Il datore di lavoro non può adottare alcun provvedimento
disciplinare nei confronti del lavoratore senza avergli preventivamente
contestato l'addebito e senza averlo sentito a sua difesa.
Il lavoratore potrà farsi assistere da un rappresentante
dell'associazione sindacale cui aderisce o conferisce mandato.

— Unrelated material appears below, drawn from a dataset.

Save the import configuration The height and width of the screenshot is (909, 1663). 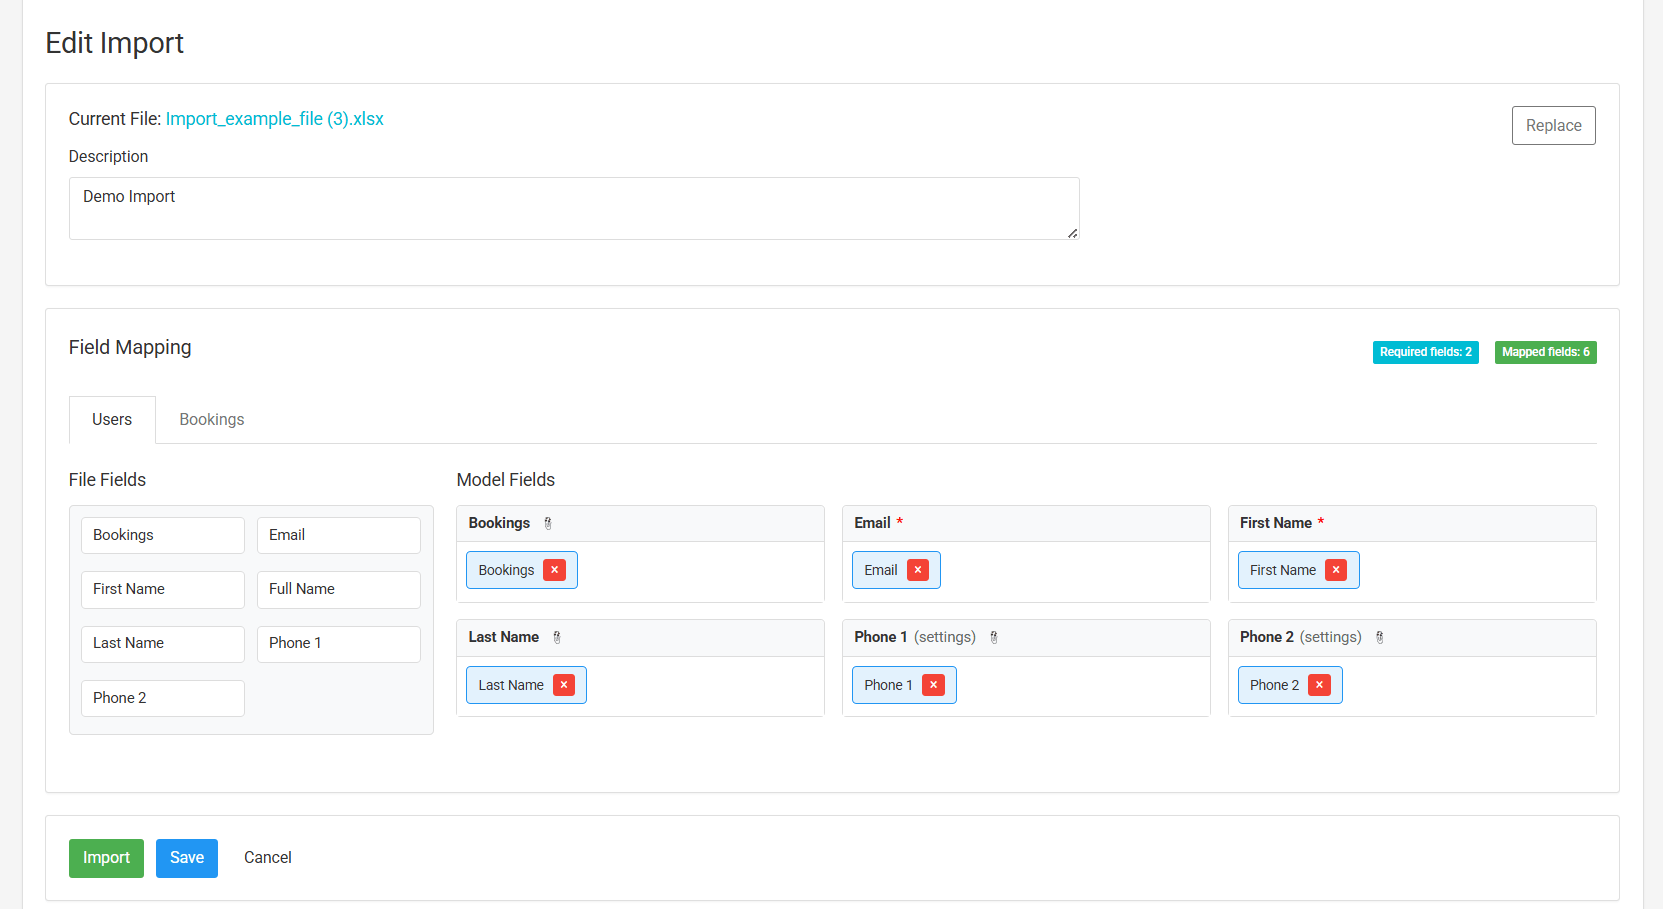pyautogui.click(x=186, y=858)
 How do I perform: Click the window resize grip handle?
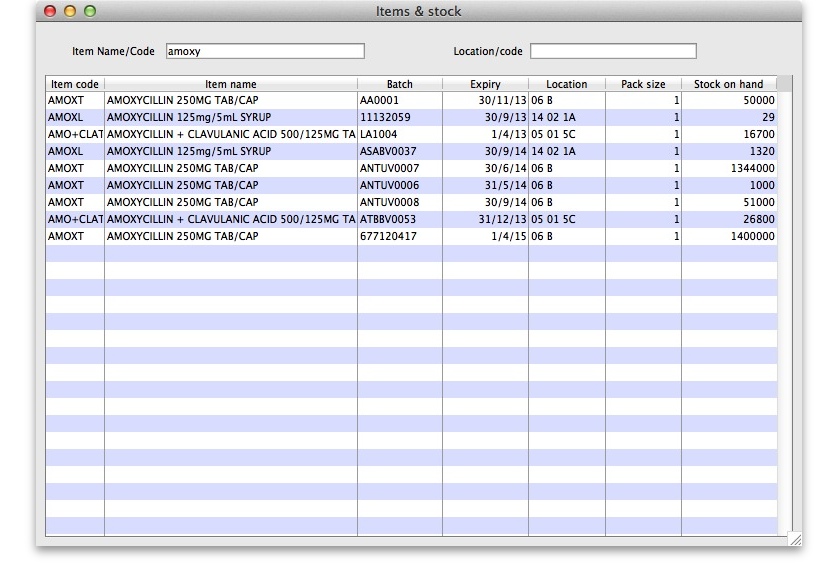pos(794,539)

Fermo restando quanto disposto dalla legge 15 luglio 1966, n. 604,
non possono essere disposte sanzioni disciplinari che comportino
mutamenti definitivi del rapporto di lavoro; inoltre la multa non
può essere disposta per un importo superiore a quattro ore
della retribuzione base e la sospensione dal servizio e dalla retribuzione
per più di dieci giorni.
In ogni caso, i provvedimenti disciplinari più gravi del
rimprovero verbale non possano essere applicati prima che siano
trascorsi cinque giorni dalla contestazione per iscritto del fatto
che vi ha dato causa.
Salvo analoghe procedure previste dai contratti collettivi di lavoro
e ferma restando la facoltà di adire l'autorità giudiziaria,
il lavoratore al quale sia stata applicata una sanzione disciplinare
può promuovere, nei venti giorni successivi, anche per mezzo
dell'associazione alla quale sia iscritto ovvero conferisca mandato,
la costituzione, tramite l'ufficio provinciale del lavoro e della
massima occupazione, di un collegio di conciliazione ed arbitrato,
composto da un rappresentante di ciascuna delle parti e da un terzo
membro scelto di comune accordo o, in difetto di accordo, nominato
dal direttore dell'ufficio del lavoro.
La sanzione disciplinare resta sospesa fino alla pronuncia da parte
del collegio.
Qualora il datore di lavoro non provveda, entro dieci giorni dall'invito
rivoltogli dall'ufficio del lavoro, a nominare il proprio rappresentante
in seno al collegio di cui al camma precedente, la sanzione disciplinare
non ha effetto.
Se il datore di lavoro adisce l' autorità giudiziaria, la
sanzione disciplinare resta sospesa fino alla definizione del giudizio.
Non può tenersi conto ad alcun effetto delle sanzioni disciplinari
decorsi due anni dalla loro applicazione.